C. When taught via Foothill Global Access on the internet, the college will provide a fully functional and maintained course management system through which the instructor and students can interact.

D. When taught via Foothill Global Access on the internet, students must have currently existing email accounts and ongoing access to computers with internet capabilities.

## Method(s) of Evaluation

A. Tests and quizzes

B. Written laboratory assignments which include source code, sample runs and documentation

C. Final examination

## Method(s) of Instruction

A. Lectures which include motivation for syntax and use of the Python language and OOP concepts, example programs, and analysis of these programs.

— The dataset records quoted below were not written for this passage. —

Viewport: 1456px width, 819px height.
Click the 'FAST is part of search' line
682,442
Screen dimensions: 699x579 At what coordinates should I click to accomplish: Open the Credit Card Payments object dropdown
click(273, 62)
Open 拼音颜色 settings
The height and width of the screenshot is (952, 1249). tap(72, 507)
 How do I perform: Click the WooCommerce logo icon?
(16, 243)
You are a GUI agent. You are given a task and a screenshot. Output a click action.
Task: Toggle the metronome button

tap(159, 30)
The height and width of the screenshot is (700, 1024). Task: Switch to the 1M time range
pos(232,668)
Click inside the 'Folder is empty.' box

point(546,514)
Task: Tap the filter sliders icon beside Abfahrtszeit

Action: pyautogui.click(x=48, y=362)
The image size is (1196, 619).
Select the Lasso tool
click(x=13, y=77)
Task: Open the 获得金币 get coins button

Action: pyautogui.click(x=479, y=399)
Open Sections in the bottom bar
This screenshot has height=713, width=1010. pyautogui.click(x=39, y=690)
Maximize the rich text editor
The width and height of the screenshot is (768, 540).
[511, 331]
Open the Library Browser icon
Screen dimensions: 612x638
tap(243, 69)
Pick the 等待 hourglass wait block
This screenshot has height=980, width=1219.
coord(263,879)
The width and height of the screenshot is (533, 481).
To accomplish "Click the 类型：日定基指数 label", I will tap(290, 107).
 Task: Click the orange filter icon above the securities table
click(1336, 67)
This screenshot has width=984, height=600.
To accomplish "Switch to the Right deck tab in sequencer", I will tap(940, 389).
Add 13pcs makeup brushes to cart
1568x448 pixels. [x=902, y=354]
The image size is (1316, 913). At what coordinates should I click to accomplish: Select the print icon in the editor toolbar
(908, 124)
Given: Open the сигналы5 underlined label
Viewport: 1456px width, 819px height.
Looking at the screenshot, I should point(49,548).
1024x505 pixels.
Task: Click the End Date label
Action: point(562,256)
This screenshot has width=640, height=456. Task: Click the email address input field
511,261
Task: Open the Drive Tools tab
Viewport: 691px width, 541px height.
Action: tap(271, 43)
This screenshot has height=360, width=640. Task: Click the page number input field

B. Online labs (for all sections, including those meeting face-to-face/on campus), consisting of:

1. A programming assignment webpage located on a college-hosted course management system or other department-approved internet environment. Here, the students will review the specification of each programming assignment and submit their completed lab work.

2. A discussion webpage located on a college-hosted course management system or other department-approved internet environment. Here, students can request assistance from the instructor and interact publicly with other class members.

C. Detailed review of programming assignments which includes model solutions and specific comments on the student submissions.

D. In person or online discussion which engages students and instructor in an ongoing dialog pertaining to all aspects of designing, implementing and analyzing programs.

E. When course is taught fully online:

1. Instructor-authored lecture materials, handouts, syllabus, assignments, tests, and other relevant course material will be delivered through a college hosted course management system or other department-approved internet environment.

2. Additional instructional guidelines for this course are listed in the attached addendum of CS department online practices.

## Representative Text(s) and Other Materials

Karumanchi, Narasimha. Data Structure and Algorithmic Thinking with Python. CareerMonk, 2016.

## Types and/or Examples of Required Reading, Writing, and Outside of Class Assignments

A. Reading

1. Textbook assigned reading averaging 30 pages per week.

2. Reading the supplied handouts and modules averaging 10 pages per week.

3. Reading online resources as directed by instructor though links pertinent to programming.

4. Reading library and reference material directed by instructor through course handouts.

B. Writing

1. Writing technical prose documentation that supports and describes the programs that are submitted for grades.

2. Writing specifications using prose to connect natural English language to the formulaic programming languages.